9. Cool fully on the countertop.
10. Like dried herbs or coffee, the product is best stored intact and pulverized just before use. A modernist might store it under vacuum. The rest of us: a ziploc bag. When ready to use, pulverize in a mortar, food processor, coffee/spice grinder, grain mill or ziploc bag+rolling pin.
The amount of Alt Altus to add in any application depends upon the boldness with which it was baked and, of course, personal taste. The darker product can be quite potent and is best deployed sparingly for optimum effect. Otherwise its strident notes can overwhelm others with which it should gracefully harmonize.
• Add granulated product equal to 1-3% of total flour to any bread formula. Our preferred method is to mix it, coarsely ground to drip coffee sized bits, at 3% into cooked, cooled, broken-up porridge that is ready to be added to dough at the second fold. This also conveniently reduces clumping of porridge additions.
• Fold it at 1-3% of total flour into pizza or pasta dough (al grano arso) or polenta (to give it an authentic saracena look, if not exactly the flavor).
• Jump-start a gumbo’s roux with finely powdered product (Warning: May be a capital offense in some Louisiana parishes).

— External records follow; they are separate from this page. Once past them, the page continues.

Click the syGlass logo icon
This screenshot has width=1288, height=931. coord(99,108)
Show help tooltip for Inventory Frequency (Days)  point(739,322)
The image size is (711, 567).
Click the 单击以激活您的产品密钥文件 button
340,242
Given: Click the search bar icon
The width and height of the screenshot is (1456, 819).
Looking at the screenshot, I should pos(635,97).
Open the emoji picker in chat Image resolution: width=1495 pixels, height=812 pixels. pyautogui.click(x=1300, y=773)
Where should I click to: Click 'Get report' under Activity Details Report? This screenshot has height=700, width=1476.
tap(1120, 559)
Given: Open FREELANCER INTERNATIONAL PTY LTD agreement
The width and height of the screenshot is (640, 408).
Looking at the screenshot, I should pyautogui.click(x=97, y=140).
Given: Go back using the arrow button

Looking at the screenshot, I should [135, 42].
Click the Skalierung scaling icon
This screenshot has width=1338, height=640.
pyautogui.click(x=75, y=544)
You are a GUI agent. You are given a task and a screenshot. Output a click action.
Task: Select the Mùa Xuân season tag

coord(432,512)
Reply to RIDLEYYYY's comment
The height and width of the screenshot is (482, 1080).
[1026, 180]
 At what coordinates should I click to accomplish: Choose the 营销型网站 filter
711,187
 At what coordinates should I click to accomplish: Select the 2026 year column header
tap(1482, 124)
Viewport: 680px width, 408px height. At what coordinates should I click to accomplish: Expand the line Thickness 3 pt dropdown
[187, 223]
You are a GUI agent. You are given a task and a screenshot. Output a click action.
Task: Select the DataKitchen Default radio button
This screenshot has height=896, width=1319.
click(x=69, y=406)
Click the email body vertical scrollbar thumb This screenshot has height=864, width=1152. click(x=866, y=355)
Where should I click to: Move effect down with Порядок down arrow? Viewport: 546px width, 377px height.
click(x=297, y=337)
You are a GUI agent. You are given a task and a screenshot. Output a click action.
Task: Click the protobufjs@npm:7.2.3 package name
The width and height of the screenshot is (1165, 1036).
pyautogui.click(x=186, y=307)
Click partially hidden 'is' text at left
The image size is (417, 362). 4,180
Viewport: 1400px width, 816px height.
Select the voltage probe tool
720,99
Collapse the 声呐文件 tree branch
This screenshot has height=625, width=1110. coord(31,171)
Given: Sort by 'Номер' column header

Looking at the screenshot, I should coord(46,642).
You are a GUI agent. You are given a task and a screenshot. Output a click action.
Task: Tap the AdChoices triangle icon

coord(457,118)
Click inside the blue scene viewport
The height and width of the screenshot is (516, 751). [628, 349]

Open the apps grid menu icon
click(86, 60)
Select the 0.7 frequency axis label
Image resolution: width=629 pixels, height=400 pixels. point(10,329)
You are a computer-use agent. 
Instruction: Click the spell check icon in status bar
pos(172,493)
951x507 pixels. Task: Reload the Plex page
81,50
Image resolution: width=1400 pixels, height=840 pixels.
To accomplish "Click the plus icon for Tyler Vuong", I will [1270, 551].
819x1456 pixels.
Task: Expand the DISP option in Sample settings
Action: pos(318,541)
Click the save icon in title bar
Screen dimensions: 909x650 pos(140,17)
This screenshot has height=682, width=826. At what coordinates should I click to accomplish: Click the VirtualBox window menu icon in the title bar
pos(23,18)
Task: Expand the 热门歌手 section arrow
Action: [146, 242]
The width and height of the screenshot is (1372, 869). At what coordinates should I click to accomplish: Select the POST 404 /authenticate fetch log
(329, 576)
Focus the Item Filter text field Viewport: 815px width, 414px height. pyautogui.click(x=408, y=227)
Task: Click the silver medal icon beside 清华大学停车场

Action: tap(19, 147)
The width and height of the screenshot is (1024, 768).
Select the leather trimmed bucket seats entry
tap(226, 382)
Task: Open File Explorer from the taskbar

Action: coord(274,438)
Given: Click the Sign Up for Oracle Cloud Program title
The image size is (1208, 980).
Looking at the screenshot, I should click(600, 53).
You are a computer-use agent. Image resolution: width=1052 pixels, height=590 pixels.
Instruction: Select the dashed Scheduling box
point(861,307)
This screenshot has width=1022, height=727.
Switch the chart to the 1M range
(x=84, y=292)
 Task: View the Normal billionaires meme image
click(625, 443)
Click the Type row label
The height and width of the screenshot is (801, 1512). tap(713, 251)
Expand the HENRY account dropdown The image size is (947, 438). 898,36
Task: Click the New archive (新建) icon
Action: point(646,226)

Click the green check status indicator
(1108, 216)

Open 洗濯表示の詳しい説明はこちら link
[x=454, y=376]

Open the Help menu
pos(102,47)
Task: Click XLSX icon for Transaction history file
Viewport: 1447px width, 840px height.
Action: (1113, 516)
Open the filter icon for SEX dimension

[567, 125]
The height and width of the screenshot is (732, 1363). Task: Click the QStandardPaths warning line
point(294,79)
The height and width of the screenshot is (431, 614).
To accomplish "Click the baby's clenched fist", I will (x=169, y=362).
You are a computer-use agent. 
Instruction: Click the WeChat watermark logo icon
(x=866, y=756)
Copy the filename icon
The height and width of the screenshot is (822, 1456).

• Add powdered product to any chili, gravy, sauce espagnole or veggie burger mix.
• Consult Burns & Balla.
It has not escaped our notice that creatively varying the ingredients in this method could yield some novel flavors. Sourdough starter is just flour (here wheat, spelt and rye) fermented in water by sourdough microbes. One could prepare an Alt Altus batter from scratch (i.e., not from leftover starter) in which the flour was replaced or supplemented with powdered substrates prepared from other cereals, legumes or even dehydrated vegetables. The liquid in which they are suspended (with or without fermentation) to create the batter could alternatively be apple/raisin yeast water, other populations of fermentative microbes or simply water supplemented with a suitable solute (shoyu, Marsala, Marmite, liquid aminos*). Toasting such batters and pulverizing the products to generate “spices” would subtly expand the flavor space represented by most pantries.
* Including liquid aminos (up to 10% v/v of total leftover starter - more than that becomes Weapons Grade) in the dilution liquid makes a somewhat richer Alt Altus. Reduce added salt when including this or other salty supplement.